▸ ACTIVITY
Filter the data below for the string "button" and copy each matching line.

[Start of Attachment]

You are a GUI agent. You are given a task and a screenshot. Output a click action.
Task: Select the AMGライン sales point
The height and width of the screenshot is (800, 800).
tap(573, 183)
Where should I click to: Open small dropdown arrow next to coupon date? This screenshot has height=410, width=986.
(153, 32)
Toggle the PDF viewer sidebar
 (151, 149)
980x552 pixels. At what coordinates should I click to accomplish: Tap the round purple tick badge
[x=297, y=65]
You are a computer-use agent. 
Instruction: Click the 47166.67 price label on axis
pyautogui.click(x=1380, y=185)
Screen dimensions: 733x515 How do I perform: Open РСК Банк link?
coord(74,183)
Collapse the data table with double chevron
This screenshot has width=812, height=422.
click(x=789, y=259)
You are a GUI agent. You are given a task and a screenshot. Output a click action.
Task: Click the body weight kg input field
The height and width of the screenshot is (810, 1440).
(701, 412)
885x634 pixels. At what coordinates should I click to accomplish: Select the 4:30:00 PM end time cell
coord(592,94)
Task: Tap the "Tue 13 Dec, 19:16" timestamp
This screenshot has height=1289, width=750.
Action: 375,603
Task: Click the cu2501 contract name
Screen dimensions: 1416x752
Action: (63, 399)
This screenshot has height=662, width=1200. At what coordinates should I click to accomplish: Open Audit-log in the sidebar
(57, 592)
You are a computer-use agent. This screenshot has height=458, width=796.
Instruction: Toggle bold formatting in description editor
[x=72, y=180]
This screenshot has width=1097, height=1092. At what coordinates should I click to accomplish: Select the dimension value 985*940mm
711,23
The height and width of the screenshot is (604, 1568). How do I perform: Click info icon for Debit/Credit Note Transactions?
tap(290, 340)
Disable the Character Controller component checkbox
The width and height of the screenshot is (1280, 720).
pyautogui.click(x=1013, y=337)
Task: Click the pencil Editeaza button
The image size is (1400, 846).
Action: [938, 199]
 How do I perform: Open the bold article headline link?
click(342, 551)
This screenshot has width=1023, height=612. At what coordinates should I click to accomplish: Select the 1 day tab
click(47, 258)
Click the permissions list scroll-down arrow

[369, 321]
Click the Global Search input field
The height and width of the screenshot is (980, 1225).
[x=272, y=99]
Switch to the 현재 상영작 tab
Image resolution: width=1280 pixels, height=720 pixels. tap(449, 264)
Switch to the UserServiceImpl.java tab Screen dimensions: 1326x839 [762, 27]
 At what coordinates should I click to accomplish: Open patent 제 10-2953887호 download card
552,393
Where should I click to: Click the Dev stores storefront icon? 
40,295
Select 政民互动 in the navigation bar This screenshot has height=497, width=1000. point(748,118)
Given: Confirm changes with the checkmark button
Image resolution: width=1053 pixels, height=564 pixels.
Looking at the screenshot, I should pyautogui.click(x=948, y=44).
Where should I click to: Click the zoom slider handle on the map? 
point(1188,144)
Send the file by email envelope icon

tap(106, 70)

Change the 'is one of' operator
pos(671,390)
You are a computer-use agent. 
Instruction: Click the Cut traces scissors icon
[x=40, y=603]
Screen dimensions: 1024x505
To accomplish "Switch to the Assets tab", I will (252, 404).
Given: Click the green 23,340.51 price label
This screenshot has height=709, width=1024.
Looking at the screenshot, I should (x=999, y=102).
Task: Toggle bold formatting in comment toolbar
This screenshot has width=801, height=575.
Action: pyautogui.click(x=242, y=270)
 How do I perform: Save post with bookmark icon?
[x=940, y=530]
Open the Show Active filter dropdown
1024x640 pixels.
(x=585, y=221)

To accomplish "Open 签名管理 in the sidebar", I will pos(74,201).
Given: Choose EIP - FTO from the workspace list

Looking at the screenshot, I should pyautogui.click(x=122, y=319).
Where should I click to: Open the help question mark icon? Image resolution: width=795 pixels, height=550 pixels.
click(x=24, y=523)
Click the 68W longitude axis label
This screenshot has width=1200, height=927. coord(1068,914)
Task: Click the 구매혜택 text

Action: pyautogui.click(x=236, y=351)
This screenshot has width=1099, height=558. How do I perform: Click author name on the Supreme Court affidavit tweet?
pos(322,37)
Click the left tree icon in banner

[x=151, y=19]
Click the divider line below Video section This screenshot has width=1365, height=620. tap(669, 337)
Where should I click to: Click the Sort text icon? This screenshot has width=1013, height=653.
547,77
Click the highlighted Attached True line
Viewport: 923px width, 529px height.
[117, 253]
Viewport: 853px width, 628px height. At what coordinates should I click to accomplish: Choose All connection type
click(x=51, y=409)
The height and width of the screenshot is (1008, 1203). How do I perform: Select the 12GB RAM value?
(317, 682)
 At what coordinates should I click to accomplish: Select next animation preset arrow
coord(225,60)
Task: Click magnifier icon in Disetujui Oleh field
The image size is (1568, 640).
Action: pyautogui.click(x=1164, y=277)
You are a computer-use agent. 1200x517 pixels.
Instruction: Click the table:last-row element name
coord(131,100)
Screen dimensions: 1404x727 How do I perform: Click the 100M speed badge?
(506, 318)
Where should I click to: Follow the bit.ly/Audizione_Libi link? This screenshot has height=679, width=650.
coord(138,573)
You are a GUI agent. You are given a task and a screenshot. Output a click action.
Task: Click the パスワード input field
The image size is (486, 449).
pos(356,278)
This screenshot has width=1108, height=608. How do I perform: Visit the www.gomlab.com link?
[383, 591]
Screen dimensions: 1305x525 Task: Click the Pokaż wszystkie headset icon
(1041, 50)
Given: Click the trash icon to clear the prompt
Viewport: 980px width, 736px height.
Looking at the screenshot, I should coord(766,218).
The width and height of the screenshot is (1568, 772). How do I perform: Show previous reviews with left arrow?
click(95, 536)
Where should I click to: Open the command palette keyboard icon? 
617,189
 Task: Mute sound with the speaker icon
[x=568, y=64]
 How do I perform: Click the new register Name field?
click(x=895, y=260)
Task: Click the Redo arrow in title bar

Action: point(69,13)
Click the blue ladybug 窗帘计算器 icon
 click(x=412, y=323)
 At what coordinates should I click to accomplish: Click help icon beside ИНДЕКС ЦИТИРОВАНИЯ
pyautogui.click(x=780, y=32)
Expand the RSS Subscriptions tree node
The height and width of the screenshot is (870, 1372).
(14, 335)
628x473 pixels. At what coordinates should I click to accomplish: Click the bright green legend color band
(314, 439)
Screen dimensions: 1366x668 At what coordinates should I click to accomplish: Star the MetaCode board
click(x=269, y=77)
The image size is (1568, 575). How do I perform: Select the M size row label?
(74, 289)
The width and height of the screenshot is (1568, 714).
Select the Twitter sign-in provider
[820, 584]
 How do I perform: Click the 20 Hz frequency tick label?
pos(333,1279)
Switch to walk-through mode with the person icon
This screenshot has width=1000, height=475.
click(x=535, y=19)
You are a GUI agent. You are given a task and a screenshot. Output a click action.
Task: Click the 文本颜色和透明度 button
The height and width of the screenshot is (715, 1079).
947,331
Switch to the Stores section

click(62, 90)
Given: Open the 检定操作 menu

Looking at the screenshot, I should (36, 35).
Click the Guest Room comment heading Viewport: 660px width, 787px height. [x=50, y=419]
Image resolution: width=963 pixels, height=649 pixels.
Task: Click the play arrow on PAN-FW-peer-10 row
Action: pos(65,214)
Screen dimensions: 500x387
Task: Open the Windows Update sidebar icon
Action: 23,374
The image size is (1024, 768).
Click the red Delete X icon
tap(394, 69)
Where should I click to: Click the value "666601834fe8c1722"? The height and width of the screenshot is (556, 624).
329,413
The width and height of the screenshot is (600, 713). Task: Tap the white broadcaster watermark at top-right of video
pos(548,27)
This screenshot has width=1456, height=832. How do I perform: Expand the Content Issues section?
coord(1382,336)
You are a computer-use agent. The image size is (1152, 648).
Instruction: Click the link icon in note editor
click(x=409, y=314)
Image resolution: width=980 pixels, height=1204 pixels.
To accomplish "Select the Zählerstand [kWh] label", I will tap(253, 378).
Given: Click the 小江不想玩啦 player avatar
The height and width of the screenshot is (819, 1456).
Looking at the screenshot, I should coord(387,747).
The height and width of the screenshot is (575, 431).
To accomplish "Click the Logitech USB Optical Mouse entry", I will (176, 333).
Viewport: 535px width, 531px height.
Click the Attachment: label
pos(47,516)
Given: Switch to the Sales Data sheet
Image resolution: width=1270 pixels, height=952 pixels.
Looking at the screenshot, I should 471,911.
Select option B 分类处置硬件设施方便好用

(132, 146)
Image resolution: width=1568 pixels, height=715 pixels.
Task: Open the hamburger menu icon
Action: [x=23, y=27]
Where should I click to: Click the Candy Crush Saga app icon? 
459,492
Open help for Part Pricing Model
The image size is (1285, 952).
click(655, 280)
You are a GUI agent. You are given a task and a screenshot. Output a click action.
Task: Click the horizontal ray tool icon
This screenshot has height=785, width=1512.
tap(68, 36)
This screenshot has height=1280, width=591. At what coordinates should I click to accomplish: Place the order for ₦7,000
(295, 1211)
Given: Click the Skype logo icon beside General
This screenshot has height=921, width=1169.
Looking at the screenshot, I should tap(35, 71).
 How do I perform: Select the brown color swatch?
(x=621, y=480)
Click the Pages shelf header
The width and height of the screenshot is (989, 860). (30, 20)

[End of Attachment]

▸ RESULT OF THIS TASK
Task: Click the pencil Editeaza button
Given: Confirm changes with the checkmark button
Task: Click the 文本颜色和透明度 button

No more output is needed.